A representative of the second type is Bitly, a URL shortening tool, and vidyo.ai.

Bitly, headquartered in New York and founded by Peter Stern in 2008, offers URL shortening, dynamic QR codes, and custom link shortening.

Bitly home page

This may not seem like a generative AI-era product, but Bitly's simple interface, stable service, and built-in statistics make it widely regarded as the "best short link tool." For example, X (Twitter) quietly replaced its previous URL shortening service, TinyURL, with Bitly. X initially used TinyURL to save character space, automatically shortening long URLs and gaining significant exposure and traffic.

Bitly didn't initially choose a B2C PLG (product-led growth) route but targeted enterprise clients through SLG (sales-led growth), selling its "small screwdriver" to big companies.

Thanks to robust freemium services, Bitly quickly captured a large market share, achieving nearly $20 million in ARR by 2018. After shifting to PLG in 2020, Bitly experienced exponential growth.

Bitly ARR Milestones

Today, this low-key company has broken the "SaaS can't do B2C in the US" curse, surpassing $100 million in ARR. Even with the rise of ChatGPT and other AI tools for URL shortening in 2022, Bitly's growth remained stable.

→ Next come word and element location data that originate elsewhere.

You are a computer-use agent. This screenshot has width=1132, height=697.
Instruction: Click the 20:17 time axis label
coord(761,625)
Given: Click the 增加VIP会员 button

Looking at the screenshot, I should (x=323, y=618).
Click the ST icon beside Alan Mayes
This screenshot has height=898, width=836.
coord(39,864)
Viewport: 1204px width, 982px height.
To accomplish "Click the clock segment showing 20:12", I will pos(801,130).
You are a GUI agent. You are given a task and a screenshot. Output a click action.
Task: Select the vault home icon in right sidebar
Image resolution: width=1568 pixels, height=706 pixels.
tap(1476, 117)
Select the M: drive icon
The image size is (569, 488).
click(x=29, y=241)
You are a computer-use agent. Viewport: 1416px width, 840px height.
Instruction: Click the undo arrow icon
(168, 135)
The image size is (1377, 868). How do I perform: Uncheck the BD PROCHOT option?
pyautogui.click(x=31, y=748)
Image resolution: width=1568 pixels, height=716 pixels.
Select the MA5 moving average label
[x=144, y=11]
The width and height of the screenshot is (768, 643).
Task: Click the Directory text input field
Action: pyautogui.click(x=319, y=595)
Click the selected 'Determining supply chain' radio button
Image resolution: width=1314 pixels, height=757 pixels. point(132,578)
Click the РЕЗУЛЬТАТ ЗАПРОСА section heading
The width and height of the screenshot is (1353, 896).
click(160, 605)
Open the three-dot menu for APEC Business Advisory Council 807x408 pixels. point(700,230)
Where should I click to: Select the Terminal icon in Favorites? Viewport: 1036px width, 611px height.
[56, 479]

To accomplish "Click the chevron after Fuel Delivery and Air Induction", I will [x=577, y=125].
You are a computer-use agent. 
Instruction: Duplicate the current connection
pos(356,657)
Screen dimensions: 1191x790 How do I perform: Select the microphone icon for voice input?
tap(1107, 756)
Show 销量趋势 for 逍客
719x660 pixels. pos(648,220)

The reason is simple: when ChatGPT and other AI tools face user requests for URL shortening, they sometimes generate random URLs or use Bitly's domain. However, these Bitly-generated short links are not created within real Bitly accounts, often leading to error pages. Bitly staff have stated on their user service page, "If you're using AI tools to help write your copy, be sure to check your links before publishing or printing your text."

Similar to Bitly's approach, vidyo.ai is an AI video editing tool platform.

Vidyo.ai automatically converts long videos into short clips. Users can upload videos or paste links into vidyo.ai, which automatically edits the highlights, tracks faces, adds subtitles, and adapts to various short video formats. Vidyo.ai reduces video editing and processing time by up to 90%, allowing tasks that previously took three people a week to complete in just 15 minutes.

While AI video generation products like Runway, Pika, PixVerse, and Sora focus on the production end, they overlook consumer needs—short videos ultimately serve users. Vidyo.ai captures this gap by creating an AI video editing product that meets market demands, securing its place in the AI video ecosystem.

Joining the international investment incubator Entrepreneur First in 2021, vidyo.ai raised $1.1 million in seed funding in 2022. By 2023, it had over 500,000 users and an ARR of $1.5 million.

Conclusion

The AI Graveyard serves as a stark reminder of the challenges in the AI industry. While many projects have failed, understanding the reasons behind their demise provides valuable lessons. Success in the AI industry requires a deep understanding of user needs, innovative and well-executed 'mock-up,' and sustainable business models. Companies that can navigate these challenges and offer unique, irreplaceable features have a higher chance of thriving in this competitive landscape. The stories of Bitly, vidyo.ai, and AnswerAI highlight the importance of addressing real market demands and creating robust, user-focused products. As the AI field continues to evolve, adaptability and a keen sense of market dynamics will be crucial for future success.